原文:
被告作成の陳述書の記載が原告の名誉を毀損し,侮辱するものか

 

 

 

 

 東京地方裁判所判決/平成27年(レ)第544号、判決 平成27年11月30日 、LLI/DB 判例秘書について検討します。

 

 

 

 

【判示事項】 民事訴訟で提出された被告作成の陳述書の記載が原告の名誉を毀損し,侮辱するもので不法行為を構成すると主張する損害賠償請求訴訟において,違法性を否定し,請求棄却の原審を維持した事例 

 

 

 

 

 

 

 

 

 

 

主   文

 

  1 本件控訴を棄却する。

  2 控訴費用は控訴人の負担とする。

 

        

 

事実及び理由

 

 

 

 第1 控訴の趣旨

  

1 原判決を取り消す。

取り組む課題:
**1.** 陳述書による名誉毀損をめぐるこの判決文は、判決を特定する情報として、裁判所名、事件番号、判決日、掲載出典にそれぞれ何を挙げていますか?
**2.** 陳述書による名誉毀損をめぐるこの判決文を、最後の「1 原判決を取り消す。」の次から書き継いでください。

提供データ:
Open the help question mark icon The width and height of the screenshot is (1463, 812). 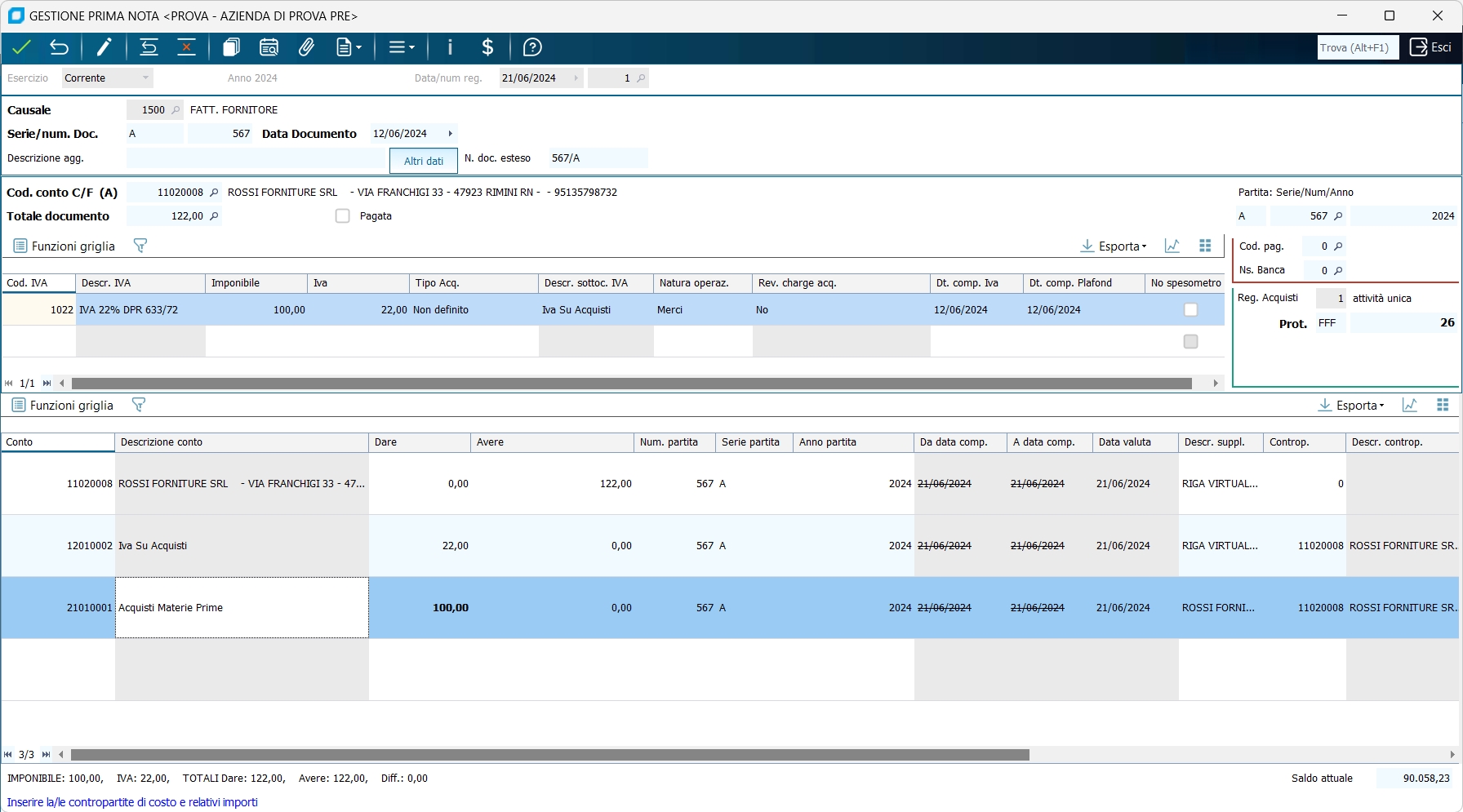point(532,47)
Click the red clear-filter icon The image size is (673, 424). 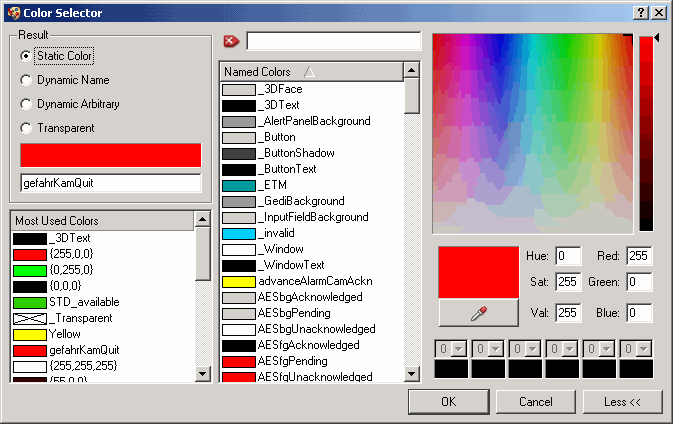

課題ごとの解答:
**1.**
裁判所名:東京地方裁判所
事件番号:平成27年(レ)第544号
判決日:平成27年11月30日
掲載出典:LLI/DB 判例秘書

**2.**
  

2 被控訴人は,控訴人に対し,20万円及びこれに対する平成26年7月10日から支払済みまで年5分の割合による金員を支払え。

  

3 訴訟費用は,第1,2審とも被控訴人の負担とする。

  

 

 

第2 事案の概要

  

 

1 本件は,控訴人が,自らと被控訴人との間の民事訴訟において,被控訴人が陳述書を作成して書証として提出したことについて,それが控訴人に対する名誉毀損及び侮辱による不法行為を構成し,これによって控訴人が精神的苦痛を受けたとして,被控訴人に対し,慰謝料20万円及びこれに対する平成26年7月10日から支払済みまで年5分の割合による遅延損害金の支払を求める事案である。

 

  原審が控訴人の請求を棄却したところ,控訴人がこれを不服として控訴をした。

  

 

2 争いのない事実等

 

  次の事実は,当事者間に争いがないか,証拠(甲1,乙1~9,17,20)及び弁論の全趣旨によって容易に認められる。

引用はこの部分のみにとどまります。